Check out Wittgenstein's Philosophical Investigations. He thinks that philosophy too often tries to explain/analyze/penetrate what only needs to be described, and therefore advocates explanations that are parallel to the phenomena explained rather than at a subterranean level as 'real structures' or 'essences,' etc.

In other words, he offers an argument (standing against centuries of attempts to find the deeper structures & rules of language and meaning) against questions like 'what's really going on here?' that might be helpful in thinking about not only answering those questions but also why we want to ask them in the first place. A representative quotation, hopefully somewhat comprehensible out of context: "For we can avoid ineptness or emptiness in our assertions only by presenting the model [that is, the theory] as what it is, as an object of comparison--as, so to speak, a measuring-rod; not as a preconceived idea to which reality must correspond." (PI, ยง131)

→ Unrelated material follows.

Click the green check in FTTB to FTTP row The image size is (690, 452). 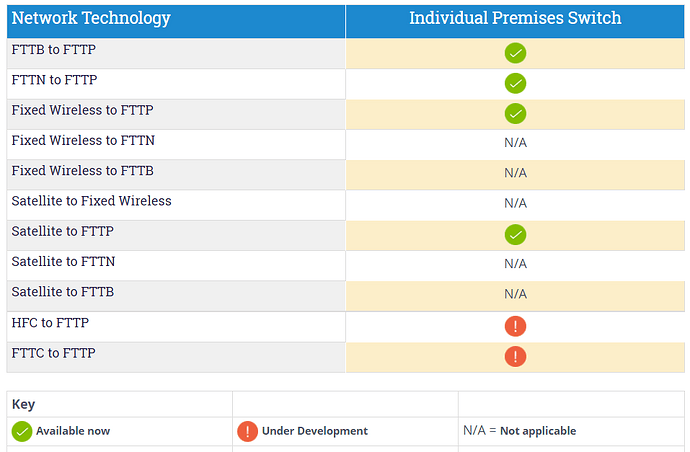pos(515,53)
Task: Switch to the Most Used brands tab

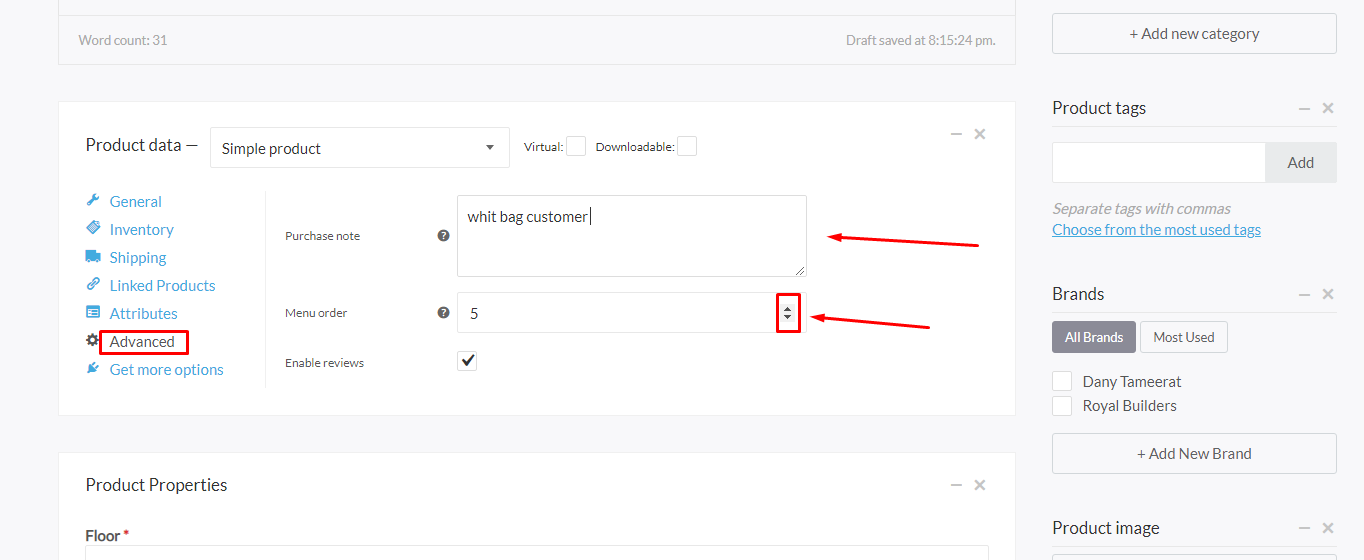Action: click(x=1183, y=337)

Here 'to which reality must correspond' means something like 'which we feel must be true on the basis of our inferences and analysis' despite contorted/counterintuitive description of the actual phenomena (e.g. language) in question. The idea is that philosophers get so attached to making up structures and categories and essential properties and necessary and sufficient conditions for things that they forget to actually look at the things they're trying to explain and end up pretty much disconnected from actual practice.

Hopefully this is along the lines of what you're looking for. I would also second donquixote's suggestion that you take a look at hermeneutics in general and Ricoeur/Gadamer in particular. That stuff would probably be really useful for what you want to do.
posted by roast beef at 5:36 PM on October 20, 2010


Thanks, Roast Beef!
posted by wittgenstein at 6:27 PM on October 20, 2010 [1 favorite]

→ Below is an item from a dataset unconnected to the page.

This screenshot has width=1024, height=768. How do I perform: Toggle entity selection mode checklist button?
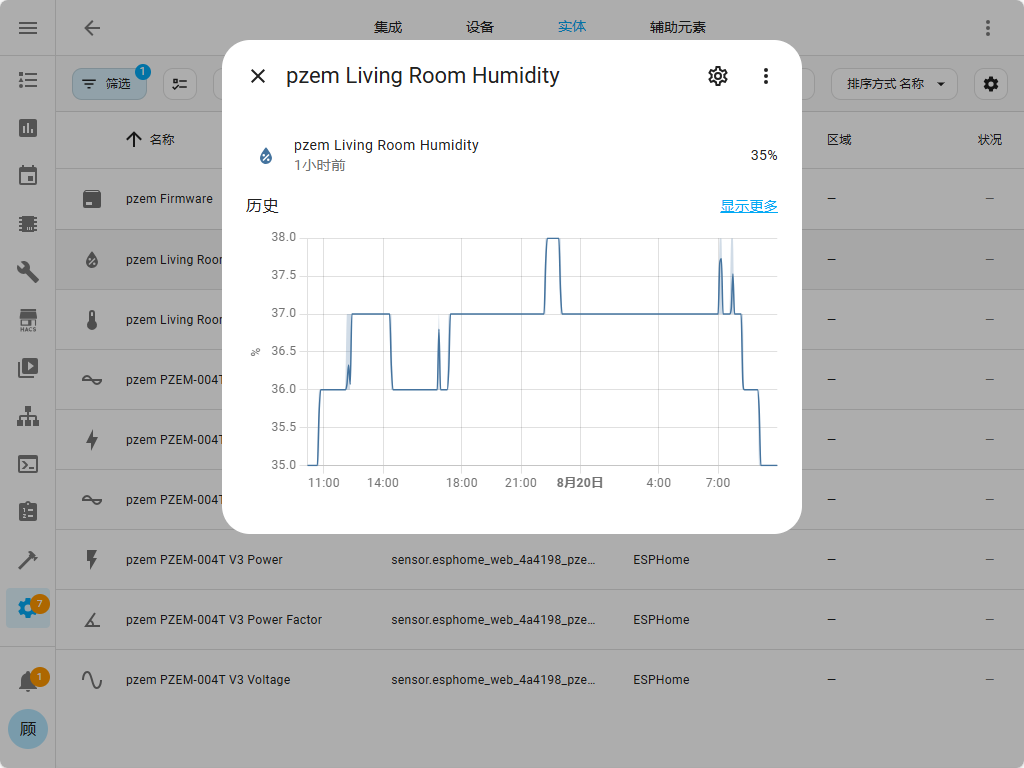pyautogui.click(x=180, y=84)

I think what you have above are a series of concepts that can variously be described in terms of explanation, but which have different characters when looked at not in terms of explanation. For instance you have questions describing the what of explaining, in your four bullets; and then you also have a description of how explanation varies depending on someone's background. It would be good to pick one of them for a focus.

The latter is definitely an area where Wittgenstein might be useful. Very basically, he looks at what it means to be able to share meaning between two or more people. In his latter work in Philosophical Investigations he might support the idea that say, an anthropologist, an economist, and an evolutionary psychologist, looking at the same phenomenon, would give different explanations, but also that their individual explanations might be different and not necessarily mutually intelligible.

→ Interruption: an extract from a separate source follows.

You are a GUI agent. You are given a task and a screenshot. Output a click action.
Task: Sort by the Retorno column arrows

This would be because each discipline has a different way of looking at things that is acquired over years of learning. So what Wittgenstein does (amongst other things) is provide some discussions of the conditions under which meaning can be mutually intelligible - and he would say that this can occur in (what he calls) a shared language game, and in shared ways of life.

Obviously it is hugely more complex than this, but doing some reading around Wittgenstein and meaning, might lead you into some interesting thoughts on how meanings are shared and explained (or not shared and explained) amongst people.
posted by carter at 7:02 PM on October 20, 2010


There's been a lot of work on explanation in contemporary analytic philosophy of science. Peter Lipton's work would be a great place to start. See this and this.
posted by Acheman at 5:40 AM on October 21, 2010


A good place to look for the origins of theories of explanation is in Aristotle's four causes. What we think of as causation is actually just one of his causes (material cause). They're better thought of as the types of answers to why questions.
posted by painquale at 3:46 PM on October 21, 2010


In the Theaetetus Plato discusses the nature of justification (or "giving an account of"). It's presented as one of the conditions for knowledge, but it's also a good and brief primer on causation.

Aristotle is definitely also a good place to start, however.

Painquale, it's been a while since I read Aristotle's metaphysics, but isn't the efficient cause the one that most think of in the modern meaning of causation?